Hi Brian;

I thought it was worth mentioning because I had had to deal with the underflow 
issue in the mapping software for the Audi/Stanford autonomous. For various 
reasons that system ends up with many very-tiny-but-non-zero quantities in it's 
mapping and heading component and I initially had trouble matching results 
against the Matlab implementation. Since I had to also reduce quantities to -π 
< x <= π and -180 < x <= 180 I combined the reduce and convert using an 
approach similar to this revised implementation.

Mike


On Sep 22 2014, at 14:41 , Brian Burkhalter <brian.burkhal...@oracle.com> wrote:

> Indeed these considerations made me a little nervous about the change. For 
> the edge cases which would have previously overflowed or underflowed this 
> does not seem like a problem, i.e., to obtain a valid result where one would 
> not have done before. For the cases in between however I suppose that there 
> will be some numerical inconsistencies between the two versions.
> 
> Brian
> 
> On Sep 22, 2014, at 2:24 PM, Mike Duigou <mike.dui...@oracle.com> wrote:
> 
>> Looks fine.
>> 
>> I think it is always important note when a change may result in different 
>> results for some inputs.

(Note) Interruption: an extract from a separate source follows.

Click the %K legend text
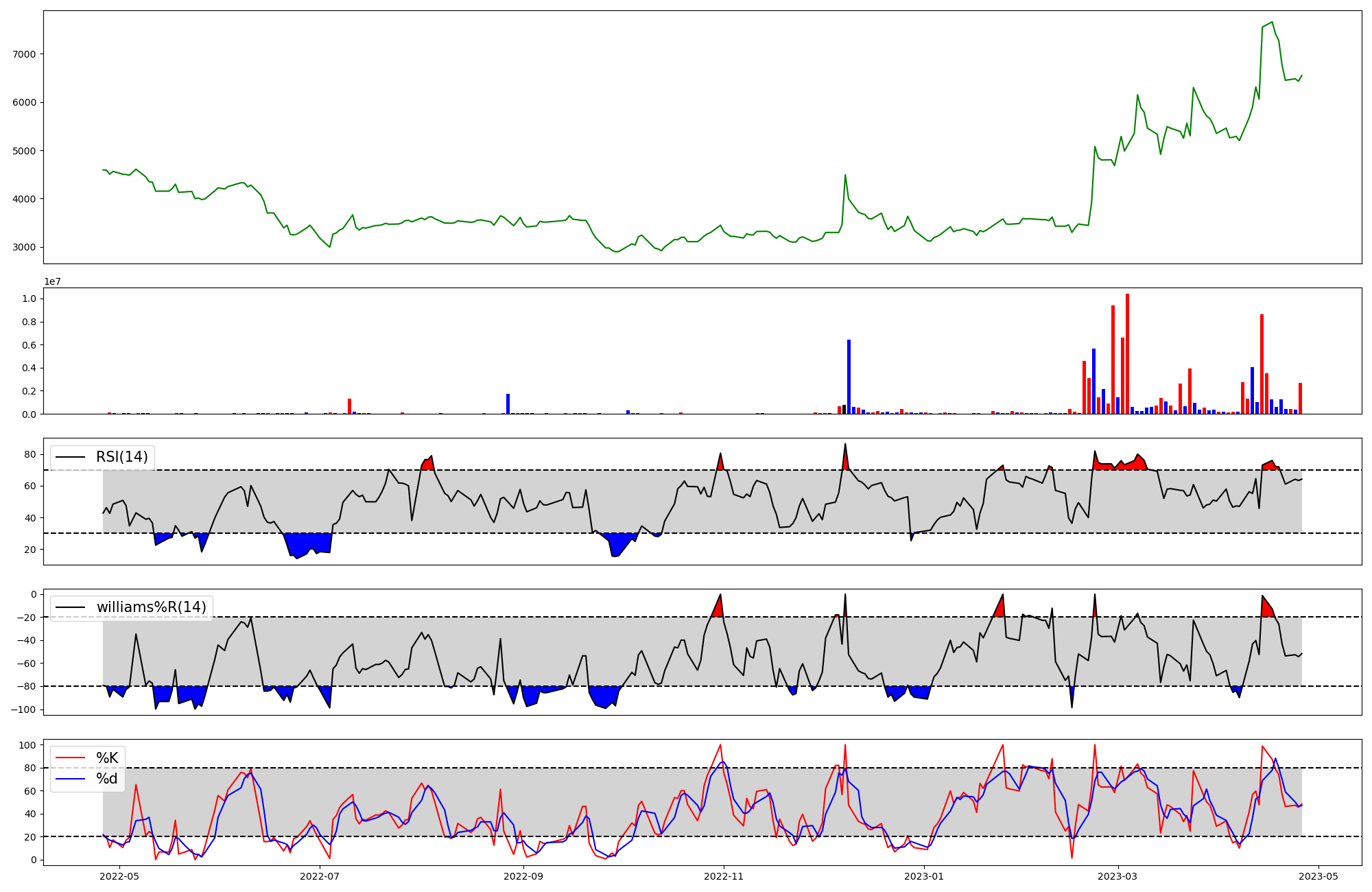Screen dimensions: 1372x892 pyautogui.click(x=107, y=758)
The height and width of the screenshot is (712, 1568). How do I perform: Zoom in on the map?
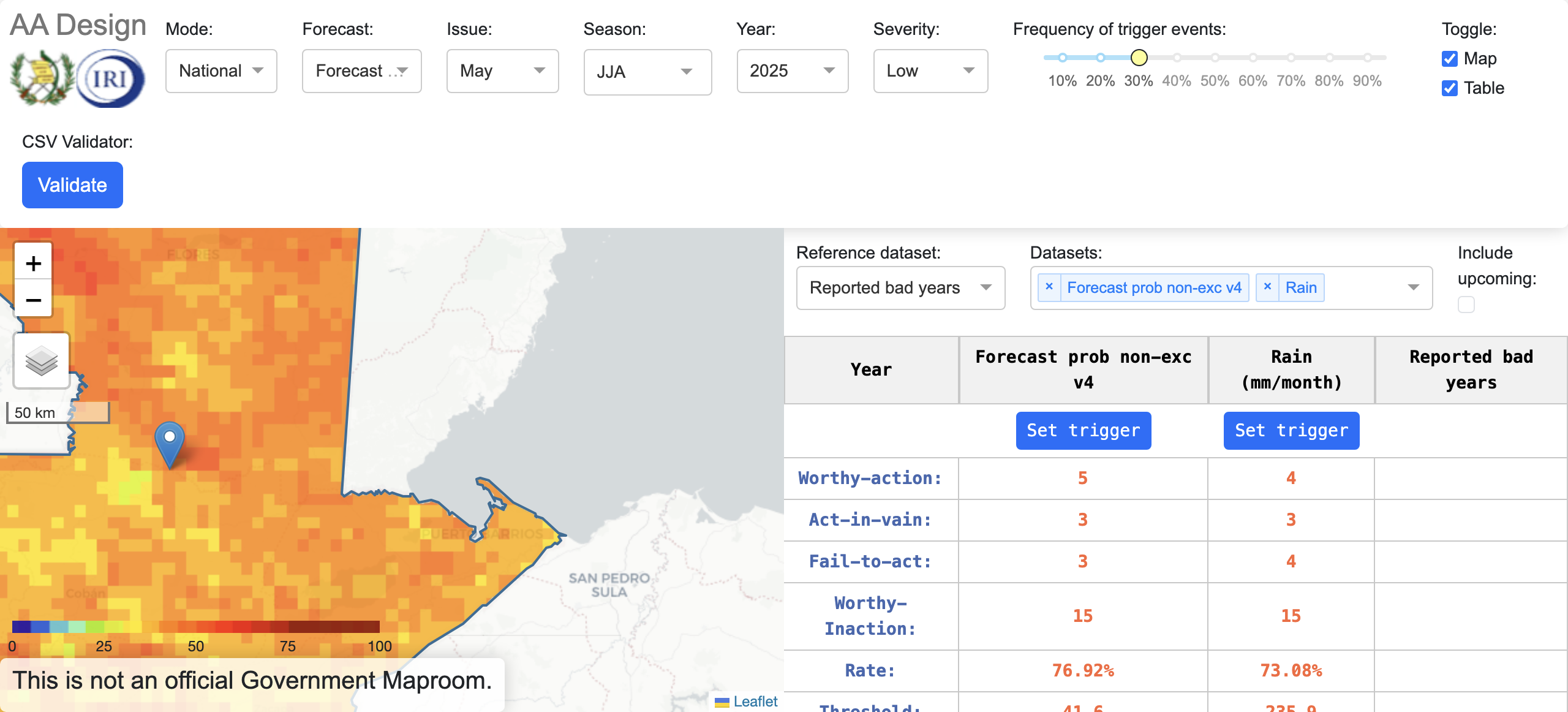33,263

I will reiterate for the record what's mentioned in 
>> the bug:
>> 
>>> However, one caveat is that this may affect the results of some 
>>> calculations.
>>> For example, some range of numbers that used to overflow to infinity by
>>> performing the multiplication by 180, will now not overflow and will return 
>>> a
>>> valid result.
>> 
>> This also applies to very small quantities in toRadians where dividing by 
>> 180 may have previously resulted in a zero.